NEW DELHI (IANS) — In a bid to lower domestic interest rates, Finance Minister Nirmala Sitharaman has proposed raising a part of the government's gross borrowings from abroad.
Traditionally, government raises cheaper funds from international markets by offloading sovereign bonds.
The move will free up additional liquidity in the domestic market. However, it is expected to impact the Indian rupee and G-sec Bond yields.
"India's sovereign external debt to GDP is among the lowest globally at less than five percent," Sitharaman said in her maiden Budget speech in Parliament July 5.

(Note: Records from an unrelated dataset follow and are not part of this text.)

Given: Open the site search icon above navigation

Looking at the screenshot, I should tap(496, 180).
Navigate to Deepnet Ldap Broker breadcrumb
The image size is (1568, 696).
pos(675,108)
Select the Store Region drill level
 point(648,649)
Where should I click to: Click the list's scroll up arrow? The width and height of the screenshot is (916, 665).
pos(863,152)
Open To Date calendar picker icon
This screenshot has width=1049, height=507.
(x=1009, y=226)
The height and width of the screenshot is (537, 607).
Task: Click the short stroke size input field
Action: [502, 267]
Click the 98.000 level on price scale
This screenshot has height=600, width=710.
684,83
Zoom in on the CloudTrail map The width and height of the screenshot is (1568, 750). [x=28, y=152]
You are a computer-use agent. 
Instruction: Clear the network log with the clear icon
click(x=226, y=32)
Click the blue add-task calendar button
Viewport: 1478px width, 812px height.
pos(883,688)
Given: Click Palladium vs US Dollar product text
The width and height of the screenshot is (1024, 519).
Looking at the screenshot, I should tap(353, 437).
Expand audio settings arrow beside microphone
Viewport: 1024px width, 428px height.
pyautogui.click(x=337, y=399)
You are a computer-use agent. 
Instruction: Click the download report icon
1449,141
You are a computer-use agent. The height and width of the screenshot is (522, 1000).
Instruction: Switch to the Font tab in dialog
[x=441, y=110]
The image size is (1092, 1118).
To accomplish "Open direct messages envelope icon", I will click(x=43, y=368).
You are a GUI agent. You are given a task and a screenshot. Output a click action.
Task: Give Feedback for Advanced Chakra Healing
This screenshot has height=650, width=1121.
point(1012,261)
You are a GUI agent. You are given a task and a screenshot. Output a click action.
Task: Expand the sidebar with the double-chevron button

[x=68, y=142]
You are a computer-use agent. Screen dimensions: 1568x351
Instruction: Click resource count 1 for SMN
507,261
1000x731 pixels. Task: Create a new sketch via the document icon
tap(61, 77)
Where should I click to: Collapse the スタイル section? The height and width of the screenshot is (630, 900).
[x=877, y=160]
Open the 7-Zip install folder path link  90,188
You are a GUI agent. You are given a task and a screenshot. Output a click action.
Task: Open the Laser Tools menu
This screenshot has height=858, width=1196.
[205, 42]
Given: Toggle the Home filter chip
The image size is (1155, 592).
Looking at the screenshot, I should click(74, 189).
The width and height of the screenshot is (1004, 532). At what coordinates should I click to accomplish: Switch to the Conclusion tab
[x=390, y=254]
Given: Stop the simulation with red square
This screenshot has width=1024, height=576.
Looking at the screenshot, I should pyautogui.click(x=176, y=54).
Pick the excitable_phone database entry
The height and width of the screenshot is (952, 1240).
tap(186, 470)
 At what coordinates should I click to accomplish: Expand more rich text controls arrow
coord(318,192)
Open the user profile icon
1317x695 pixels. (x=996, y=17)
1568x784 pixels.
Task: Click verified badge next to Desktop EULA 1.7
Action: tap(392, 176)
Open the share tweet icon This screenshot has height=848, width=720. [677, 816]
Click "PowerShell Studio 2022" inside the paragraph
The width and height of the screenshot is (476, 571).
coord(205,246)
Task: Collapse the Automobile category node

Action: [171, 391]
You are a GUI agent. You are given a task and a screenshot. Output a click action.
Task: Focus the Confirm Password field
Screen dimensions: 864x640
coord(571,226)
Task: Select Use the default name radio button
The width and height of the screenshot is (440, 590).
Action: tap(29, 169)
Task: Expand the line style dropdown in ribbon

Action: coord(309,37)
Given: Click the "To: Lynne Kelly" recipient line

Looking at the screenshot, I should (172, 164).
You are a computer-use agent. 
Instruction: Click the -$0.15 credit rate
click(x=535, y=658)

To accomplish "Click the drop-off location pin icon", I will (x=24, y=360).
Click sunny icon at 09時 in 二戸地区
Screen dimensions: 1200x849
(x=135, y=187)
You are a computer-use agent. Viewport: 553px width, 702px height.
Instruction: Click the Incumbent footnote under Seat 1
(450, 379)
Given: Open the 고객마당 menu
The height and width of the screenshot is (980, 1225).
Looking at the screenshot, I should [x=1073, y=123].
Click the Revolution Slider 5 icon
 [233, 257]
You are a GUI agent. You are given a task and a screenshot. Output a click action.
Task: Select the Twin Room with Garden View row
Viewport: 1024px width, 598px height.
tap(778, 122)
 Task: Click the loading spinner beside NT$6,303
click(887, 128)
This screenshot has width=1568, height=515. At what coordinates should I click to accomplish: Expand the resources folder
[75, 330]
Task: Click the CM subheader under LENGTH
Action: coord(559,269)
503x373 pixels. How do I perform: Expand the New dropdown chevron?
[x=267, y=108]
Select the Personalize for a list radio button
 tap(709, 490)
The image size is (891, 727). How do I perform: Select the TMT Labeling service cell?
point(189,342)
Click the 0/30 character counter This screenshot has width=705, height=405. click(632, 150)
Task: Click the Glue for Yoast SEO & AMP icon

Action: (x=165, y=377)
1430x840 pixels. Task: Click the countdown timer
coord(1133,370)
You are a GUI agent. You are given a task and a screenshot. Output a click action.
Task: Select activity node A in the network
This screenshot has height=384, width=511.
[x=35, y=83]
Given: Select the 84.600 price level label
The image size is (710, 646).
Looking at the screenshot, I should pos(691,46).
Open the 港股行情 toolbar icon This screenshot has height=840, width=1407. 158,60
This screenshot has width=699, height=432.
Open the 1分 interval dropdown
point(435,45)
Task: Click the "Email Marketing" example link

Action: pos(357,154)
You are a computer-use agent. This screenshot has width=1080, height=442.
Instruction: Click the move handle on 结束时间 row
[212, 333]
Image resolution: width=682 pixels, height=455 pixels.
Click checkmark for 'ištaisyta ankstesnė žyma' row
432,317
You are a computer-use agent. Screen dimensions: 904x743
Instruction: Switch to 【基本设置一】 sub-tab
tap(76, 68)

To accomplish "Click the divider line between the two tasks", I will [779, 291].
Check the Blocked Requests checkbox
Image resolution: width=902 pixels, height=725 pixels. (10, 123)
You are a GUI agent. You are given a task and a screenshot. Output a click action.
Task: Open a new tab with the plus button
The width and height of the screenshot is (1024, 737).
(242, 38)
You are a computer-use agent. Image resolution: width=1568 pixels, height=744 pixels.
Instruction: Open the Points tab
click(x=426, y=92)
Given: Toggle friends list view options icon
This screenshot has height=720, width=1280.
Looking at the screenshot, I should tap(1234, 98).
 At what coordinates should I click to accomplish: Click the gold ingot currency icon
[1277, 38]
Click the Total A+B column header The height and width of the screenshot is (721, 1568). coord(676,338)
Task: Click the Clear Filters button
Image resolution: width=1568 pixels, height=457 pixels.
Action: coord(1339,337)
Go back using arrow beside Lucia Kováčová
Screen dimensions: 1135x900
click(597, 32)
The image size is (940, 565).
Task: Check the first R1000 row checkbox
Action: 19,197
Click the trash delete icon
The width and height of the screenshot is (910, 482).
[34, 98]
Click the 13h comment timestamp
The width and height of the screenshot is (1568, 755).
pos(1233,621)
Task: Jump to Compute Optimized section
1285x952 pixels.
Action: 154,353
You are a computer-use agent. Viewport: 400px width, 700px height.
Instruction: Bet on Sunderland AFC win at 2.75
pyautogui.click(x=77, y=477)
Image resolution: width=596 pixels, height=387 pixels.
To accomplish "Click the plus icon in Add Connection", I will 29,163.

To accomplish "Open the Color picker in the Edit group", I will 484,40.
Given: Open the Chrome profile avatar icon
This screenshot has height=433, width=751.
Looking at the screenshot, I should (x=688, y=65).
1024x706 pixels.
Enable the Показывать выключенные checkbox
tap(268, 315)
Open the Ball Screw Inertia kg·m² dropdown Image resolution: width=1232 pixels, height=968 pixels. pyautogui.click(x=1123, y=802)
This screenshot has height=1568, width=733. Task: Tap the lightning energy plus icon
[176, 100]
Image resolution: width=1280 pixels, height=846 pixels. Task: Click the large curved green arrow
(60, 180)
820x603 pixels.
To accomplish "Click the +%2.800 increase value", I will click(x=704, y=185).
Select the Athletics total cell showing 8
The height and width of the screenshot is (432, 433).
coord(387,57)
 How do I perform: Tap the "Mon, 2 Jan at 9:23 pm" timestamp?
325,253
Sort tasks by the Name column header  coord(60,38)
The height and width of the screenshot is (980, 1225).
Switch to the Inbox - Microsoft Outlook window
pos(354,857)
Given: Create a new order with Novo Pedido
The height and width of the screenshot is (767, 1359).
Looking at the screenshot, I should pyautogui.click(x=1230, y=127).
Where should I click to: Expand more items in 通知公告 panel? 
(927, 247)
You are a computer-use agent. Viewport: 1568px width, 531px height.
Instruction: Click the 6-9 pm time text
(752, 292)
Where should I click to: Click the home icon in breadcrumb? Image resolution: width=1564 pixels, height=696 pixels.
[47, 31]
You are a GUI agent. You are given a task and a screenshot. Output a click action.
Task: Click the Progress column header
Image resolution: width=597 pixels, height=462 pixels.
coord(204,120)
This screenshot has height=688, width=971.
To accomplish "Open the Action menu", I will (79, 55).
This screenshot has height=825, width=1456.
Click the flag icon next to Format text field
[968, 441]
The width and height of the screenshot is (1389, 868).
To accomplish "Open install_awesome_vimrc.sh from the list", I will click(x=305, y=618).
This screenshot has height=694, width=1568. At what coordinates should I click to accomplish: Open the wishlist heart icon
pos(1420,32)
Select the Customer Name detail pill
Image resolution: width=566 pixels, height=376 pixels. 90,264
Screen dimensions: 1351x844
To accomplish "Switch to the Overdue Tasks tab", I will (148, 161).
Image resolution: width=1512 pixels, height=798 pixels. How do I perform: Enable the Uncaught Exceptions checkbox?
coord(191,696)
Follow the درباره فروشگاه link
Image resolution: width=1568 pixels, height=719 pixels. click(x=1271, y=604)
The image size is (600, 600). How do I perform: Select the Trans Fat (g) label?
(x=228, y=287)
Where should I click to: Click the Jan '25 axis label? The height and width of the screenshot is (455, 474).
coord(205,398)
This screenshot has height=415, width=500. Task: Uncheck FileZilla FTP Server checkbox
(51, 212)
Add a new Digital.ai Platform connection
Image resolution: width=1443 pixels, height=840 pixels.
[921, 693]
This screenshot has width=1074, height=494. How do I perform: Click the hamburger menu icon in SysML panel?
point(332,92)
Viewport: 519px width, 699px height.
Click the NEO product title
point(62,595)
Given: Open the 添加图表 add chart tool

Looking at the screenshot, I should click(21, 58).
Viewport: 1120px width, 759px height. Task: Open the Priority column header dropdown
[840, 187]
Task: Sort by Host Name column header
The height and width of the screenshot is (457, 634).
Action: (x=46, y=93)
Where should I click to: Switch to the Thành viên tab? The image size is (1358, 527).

"The government would start raising a part of its gross borrowing programme in external markets in external currencies. This will also have beneficial impact on demand situation for the government securities in domestic market."
Finance Secretary Subhash Chandra Garg at the post-Budget media conference said: "We will be starting the sovereign bond preparations soon. We have not decided the exact amount, but we will be starting the process soon, certainly in this financial year."
A sovereign bond is a debt security issued by a national government. Sovereign bonds can be denominated in a foreign currency or the government's domestic currency.
It will be a maiden such bond issuance. In 2013, the government had considered the idea, but never implemented it. The country that time faced wide fiscal and current account deficits.
Instead, the Reserve Bank of India announced a scheme to incentivize foreign currency non-resident deposits, which brought in nearly $34 billion.
Consequently, most of India's debt is rupee-denominated.
The share of government debt in total external debt is minuscule. India's sovereign external debt stood at $103.8 billion at end-March 2019, showed the latest data released by the Reserve Bank of India in June.
The share of government debt in total external debt stood at 19 percent at end-March 2019 from global financial agencies, the data showed.